> **PROBLEM DESCRIPTION**
Duplicate the data from the line with "You are a computer-use agent. Viewport: 2560px" to the line with "click(x=954, y=297)", both included, and nothing else.

START RECORDS PROVIDED

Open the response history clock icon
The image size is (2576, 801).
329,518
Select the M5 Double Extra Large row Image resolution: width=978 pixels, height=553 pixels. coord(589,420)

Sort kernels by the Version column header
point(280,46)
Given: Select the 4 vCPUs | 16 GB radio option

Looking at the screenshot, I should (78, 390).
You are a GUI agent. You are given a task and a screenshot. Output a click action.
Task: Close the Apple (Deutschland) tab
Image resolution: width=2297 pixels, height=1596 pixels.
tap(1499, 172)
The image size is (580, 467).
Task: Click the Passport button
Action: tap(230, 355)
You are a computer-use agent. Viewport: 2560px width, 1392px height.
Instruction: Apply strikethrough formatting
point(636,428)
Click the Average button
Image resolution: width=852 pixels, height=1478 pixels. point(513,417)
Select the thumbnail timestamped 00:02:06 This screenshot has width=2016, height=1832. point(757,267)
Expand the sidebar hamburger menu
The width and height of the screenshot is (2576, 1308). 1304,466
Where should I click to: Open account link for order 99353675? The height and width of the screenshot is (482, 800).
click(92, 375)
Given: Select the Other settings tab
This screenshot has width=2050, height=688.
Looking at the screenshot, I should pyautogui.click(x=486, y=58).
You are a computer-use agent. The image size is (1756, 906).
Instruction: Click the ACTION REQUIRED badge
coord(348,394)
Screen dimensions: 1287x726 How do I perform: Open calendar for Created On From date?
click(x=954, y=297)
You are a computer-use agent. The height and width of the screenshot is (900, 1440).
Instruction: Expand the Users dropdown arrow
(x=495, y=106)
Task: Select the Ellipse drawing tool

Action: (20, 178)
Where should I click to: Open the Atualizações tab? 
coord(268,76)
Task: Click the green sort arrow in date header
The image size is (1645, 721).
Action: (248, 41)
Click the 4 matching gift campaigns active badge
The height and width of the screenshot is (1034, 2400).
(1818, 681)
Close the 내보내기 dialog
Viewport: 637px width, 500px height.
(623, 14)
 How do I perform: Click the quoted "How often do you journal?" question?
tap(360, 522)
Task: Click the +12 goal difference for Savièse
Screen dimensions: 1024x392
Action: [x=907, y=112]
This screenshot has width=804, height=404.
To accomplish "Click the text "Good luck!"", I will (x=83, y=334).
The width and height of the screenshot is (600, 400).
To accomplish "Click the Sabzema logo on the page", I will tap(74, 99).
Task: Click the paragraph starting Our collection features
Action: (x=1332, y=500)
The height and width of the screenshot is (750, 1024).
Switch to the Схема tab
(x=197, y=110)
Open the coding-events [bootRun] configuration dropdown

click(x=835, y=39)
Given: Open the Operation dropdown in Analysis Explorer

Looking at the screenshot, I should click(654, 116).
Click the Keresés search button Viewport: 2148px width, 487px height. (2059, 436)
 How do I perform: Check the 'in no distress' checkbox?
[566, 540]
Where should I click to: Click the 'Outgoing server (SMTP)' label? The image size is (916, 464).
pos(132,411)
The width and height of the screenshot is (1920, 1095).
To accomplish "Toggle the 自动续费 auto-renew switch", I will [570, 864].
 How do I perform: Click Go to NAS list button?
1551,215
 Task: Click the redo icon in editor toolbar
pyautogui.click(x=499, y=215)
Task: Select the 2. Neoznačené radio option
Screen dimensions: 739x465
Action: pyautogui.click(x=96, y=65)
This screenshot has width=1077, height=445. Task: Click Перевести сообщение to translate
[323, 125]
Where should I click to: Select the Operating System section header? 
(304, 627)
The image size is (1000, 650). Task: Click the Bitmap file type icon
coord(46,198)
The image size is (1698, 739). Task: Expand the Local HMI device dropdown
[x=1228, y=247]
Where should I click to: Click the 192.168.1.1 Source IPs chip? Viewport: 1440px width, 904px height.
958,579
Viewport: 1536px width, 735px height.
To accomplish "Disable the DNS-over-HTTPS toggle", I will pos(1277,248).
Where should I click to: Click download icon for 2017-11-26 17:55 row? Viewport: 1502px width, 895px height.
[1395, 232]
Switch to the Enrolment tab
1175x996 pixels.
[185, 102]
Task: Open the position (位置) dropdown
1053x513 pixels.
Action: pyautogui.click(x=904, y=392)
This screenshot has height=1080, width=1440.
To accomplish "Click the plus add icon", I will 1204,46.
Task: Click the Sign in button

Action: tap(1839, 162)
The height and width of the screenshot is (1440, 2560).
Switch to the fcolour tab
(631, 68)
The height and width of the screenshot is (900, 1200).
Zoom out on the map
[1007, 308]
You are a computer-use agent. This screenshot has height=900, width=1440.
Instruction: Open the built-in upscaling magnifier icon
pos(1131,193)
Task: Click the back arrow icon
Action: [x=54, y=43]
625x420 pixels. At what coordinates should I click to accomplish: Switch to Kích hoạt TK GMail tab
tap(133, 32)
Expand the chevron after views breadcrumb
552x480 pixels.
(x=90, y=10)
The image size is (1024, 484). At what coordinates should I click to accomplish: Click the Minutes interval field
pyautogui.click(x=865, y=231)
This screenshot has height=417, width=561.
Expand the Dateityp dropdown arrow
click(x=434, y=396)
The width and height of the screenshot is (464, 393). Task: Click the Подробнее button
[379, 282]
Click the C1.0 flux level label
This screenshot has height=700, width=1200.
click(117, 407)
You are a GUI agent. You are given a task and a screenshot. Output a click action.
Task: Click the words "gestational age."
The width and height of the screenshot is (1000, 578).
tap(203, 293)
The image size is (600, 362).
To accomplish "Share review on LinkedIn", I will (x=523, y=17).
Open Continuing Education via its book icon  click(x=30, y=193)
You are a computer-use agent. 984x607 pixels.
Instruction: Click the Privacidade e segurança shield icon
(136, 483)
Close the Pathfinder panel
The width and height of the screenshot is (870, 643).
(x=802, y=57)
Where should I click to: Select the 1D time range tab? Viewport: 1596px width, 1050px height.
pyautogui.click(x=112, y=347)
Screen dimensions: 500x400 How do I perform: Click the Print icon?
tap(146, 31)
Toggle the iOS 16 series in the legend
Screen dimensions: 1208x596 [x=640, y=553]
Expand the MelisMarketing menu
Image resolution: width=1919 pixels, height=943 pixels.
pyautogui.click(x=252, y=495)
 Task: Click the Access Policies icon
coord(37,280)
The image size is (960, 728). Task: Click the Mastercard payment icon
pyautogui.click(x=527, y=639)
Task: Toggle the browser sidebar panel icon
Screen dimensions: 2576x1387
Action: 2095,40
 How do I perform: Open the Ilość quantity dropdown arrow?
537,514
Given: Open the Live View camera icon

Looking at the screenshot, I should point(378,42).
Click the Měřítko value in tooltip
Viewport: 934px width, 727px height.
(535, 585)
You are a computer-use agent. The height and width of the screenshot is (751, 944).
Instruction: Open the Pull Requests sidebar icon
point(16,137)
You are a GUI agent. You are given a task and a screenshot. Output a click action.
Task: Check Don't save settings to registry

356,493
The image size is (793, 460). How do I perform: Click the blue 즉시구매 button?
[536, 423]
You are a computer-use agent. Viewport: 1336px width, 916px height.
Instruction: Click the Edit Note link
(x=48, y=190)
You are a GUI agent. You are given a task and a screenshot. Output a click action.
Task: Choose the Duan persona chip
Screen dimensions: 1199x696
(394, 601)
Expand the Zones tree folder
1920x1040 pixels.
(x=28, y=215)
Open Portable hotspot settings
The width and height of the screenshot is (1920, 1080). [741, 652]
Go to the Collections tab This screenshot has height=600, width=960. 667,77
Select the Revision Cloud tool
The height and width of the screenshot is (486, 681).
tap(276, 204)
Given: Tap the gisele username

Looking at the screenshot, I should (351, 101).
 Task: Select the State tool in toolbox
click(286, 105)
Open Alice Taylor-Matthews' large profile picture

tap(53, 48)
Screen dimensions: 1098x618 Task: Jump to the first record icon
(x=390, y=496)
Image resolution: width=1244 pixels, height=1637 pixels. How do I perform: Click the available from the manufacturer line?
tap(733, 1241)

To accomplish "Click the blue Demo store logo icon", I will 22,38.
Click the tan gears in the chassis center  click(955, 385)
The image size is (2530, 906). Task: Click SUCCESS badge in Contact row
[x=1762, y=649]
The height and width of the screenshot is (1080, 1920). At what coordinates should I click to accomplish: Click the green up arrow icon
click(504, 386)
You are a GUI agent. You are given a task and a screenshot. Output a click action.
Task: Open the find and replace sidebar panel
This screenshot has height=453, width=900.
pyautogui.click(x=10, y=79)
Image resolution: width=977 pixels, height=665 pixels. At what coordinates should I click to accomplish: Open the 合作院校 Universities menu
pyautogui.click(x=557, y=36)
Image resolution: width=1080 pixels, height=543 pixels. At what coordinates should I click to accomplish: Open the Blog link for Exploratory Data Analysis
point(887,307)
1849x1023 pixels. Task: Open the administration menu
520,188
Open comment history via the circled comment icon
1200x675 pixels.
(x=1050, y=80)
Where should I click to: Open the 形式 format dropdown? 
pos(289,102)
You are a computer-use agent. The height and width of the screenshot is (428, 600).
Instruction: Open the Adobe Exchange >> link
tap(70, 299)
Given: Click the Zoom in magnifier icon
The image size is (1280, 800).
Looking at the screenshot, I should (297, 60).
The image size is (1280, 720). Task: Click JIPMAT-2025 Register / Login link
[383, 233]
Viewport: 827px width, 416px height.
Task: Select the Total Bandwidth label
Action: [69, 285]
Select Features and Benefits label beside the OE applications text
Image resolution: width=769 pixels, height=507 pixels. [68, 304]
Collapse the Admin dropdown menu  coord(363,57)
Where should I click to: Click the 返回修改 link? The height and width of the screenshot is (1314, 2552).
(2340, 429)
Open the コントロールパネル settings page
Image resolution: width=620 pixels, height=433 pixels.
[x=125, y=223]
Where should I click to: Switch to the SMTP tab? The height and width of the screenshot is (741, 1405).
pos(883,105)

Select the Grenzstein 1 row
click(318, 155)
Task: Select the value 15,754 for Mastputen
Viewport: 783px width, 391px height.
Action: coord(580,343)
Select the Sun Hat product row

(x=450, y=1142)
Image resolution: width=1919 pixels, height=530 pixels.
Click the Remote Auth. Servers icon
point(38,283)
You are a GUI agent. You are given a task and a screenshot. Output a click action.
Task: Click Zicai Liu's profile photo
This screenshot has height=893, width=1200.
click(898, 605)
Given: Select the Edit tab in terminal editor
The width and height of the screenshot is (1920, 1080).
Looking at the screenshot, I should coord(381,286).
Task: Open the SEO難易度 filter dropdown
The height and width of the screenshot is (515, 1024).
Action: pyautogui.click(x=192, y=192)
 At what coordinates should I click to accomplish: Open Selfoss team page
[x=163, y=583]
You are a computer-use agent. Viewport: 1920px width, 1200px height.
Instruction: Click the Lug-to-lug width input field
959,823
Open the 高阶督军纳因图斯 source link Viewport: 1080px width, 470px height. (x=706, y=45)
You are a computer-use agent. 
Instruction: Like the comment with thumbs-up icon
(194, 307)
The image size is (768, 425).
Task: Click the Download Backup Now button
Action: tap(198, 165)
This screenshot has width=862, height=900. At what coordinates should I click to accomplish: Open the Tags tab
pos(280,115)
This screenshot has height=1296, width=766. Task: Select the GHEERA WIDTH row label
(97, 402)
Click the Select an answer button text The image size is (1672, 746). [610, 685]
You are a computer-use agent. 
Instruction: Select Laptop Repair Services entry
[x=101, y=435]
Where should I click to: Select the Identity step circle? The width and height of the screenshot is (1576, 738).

END RECORDS PROVIDED

> **WRITTEN REPLY**
You are a computer-use agent. Viewport: 2560px width, 1392px height.
Instruction: Apply strikethrough formatting
point(636,428)
Click the Average button
Image resolution: width=852 pixels, height=1478 pixels. point(513,417)
Select the thumbnail timestamped 00:02:06 This screenshot has width=2016, height=1832. point(757,267)
Expand the sidebar hamburger menu
The width and height of the screenshot is (2576, 1308). 1304,466
Where should I click to: Open account link for order 99353675? The height and width of the screenshot is (482, 800).
click(92, 375)
Given: Select the Other settings tab
This screenshot has width=2050, height=688.
Looking at the screenshot, I should pyautogui.click(x=486, y=58).
You are a computer-use agent. The image size is (1756, 906).
Instruction: Click the ACTION REQUIRED badge
coord(348,394)
Screen dimensions: 1287x726 How do I perform: Open calendar for Created On From date?
click(x=954, y=297)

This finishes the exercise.